In last month’s article and the beginning of this month’s article, I answered the first of two questions about realism in training:

  1. How much realism should we include? (Look and feel, situations, and so forth)
  2. Should feedback come primarily from the consequences of the actions people take or from “learning” feedback (for example, an outside voice or guide who explains what the participant did wrong)?

In the next section, I’ll answer issue 2.

Realistic Feedback?

In my new book, Practice and Feedback for Deeper Learning, I discuss the critical importance of feedback to learning. But like fidelity, some types help, and others can hurt learning. There are 2 types of feedback we normally provide during learning activities:

  • Intrinsic –or internal– feedback.
    Intrinsic feedback comes in the form of natural consequences. When a participant is working through a communication scenario and the response to your choice is “Really? No thanks.” you are getting realistic (negative) feedback about the choice you made. In a training session on using styles to build a table of contents in Microsoft Word, seeing headings at the wrong level in the table of contents or missing from the table of contents is also intrinsic feedback.
  • Extrinsic –or “learning”– feedback.
    Extrinsic feedback occurs when someone else tells you the answer is correct or incorrect (and typically, why). If the answer is wrong, it may also include other information such as the right answer and information needed to fix issues, problems, and misunderstandings.

Extrinsic feedback can be very helpful for people who are new to the topic and who may not be able to figure out what natural consequences mean. Research tells us that simply giving the right answer and why it is correct is often a good idea for people who have less expertise with the topic. Too much added information will cause cognitive load.

When people have enough knowledge and skill to think through natural consequences (in other words, embedding cognitive fidelity), research tells using intrinsic feedback is valuable as they will need to do this on the job and in real life.

But this isn’t a tell-them or let-them-struggle situation. We can also offer support through hints (when people have a little knowledge and the hints are likely to help) or give people time to figure it out (when people have more knowledge and are capable of figuring it out). In fact, research shows that training on handling typical mistakes is beneficial as it adds important job context.

To complete today’s article, see if you can figure out if the types of feedback or feedback support below are intrinsic or extrinsic. My answers are below the exercise but consider covering up my answers, as you will learn more if you try to do it yourself.

1. A checklist to help participant evaluate whether their results are complete and accurate.

Is this intrinsic or extrinsic feedback?

2. “That answer is incorrect. All offered answers to a multiple-choice question should be feasible.

Is this intrinsic or extrinsic feedback?

3. “Incorrect. Use the diagram to check the three typical paper jam spots.

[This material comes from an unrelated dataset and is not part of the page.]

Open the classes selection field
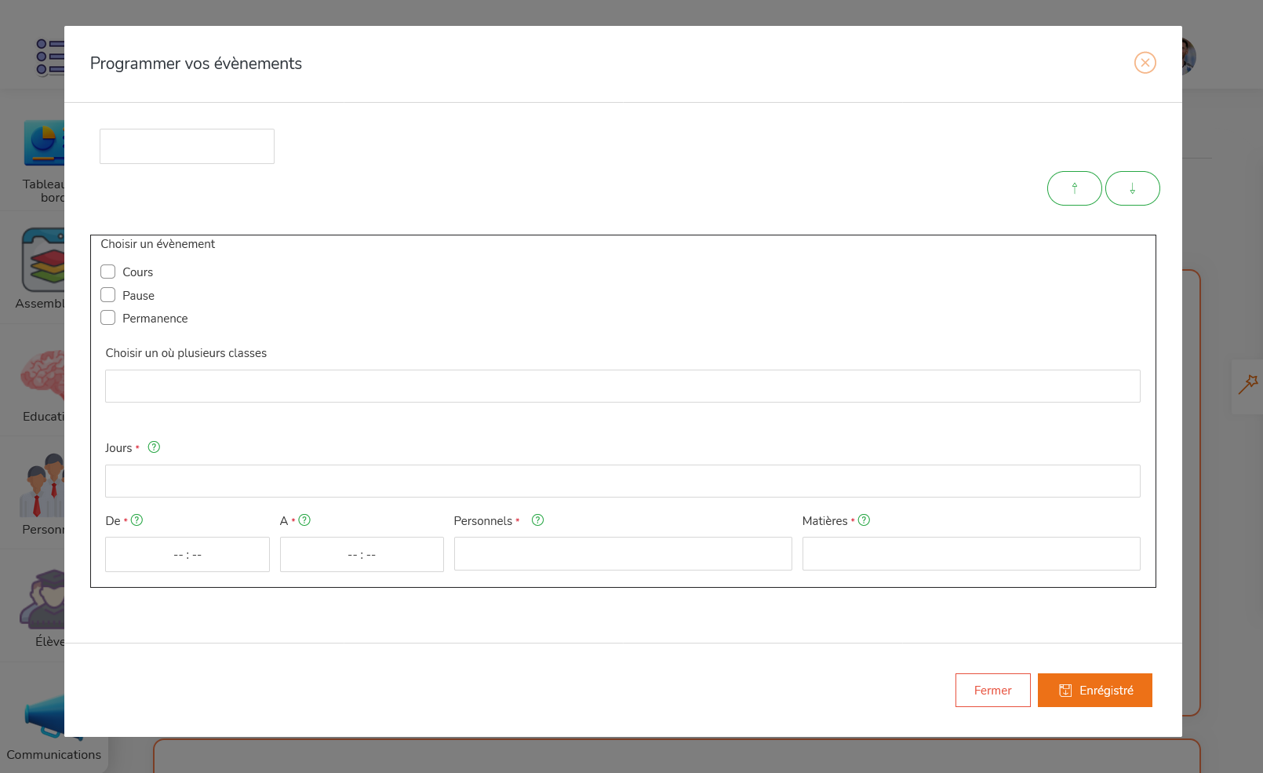The image size is (1263, 773). 622,386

Is this intrinsic or extrinsic feedback?

Clear Paper Jam >

 

Is this intrinsic or extrinsic feedback?

Patti’s answers:

1. Blended. Checklist is extrinsic, but it can help participant find problems on their own and models the things to look for.

2. Extrinsic. Someone “outside” is telling whether the answer is correct or incorrect and why.

3. Blended. Diagram is extrinsic, but it can help participant find problems.

4. Extrinsic. Copier is telling you there is a problem.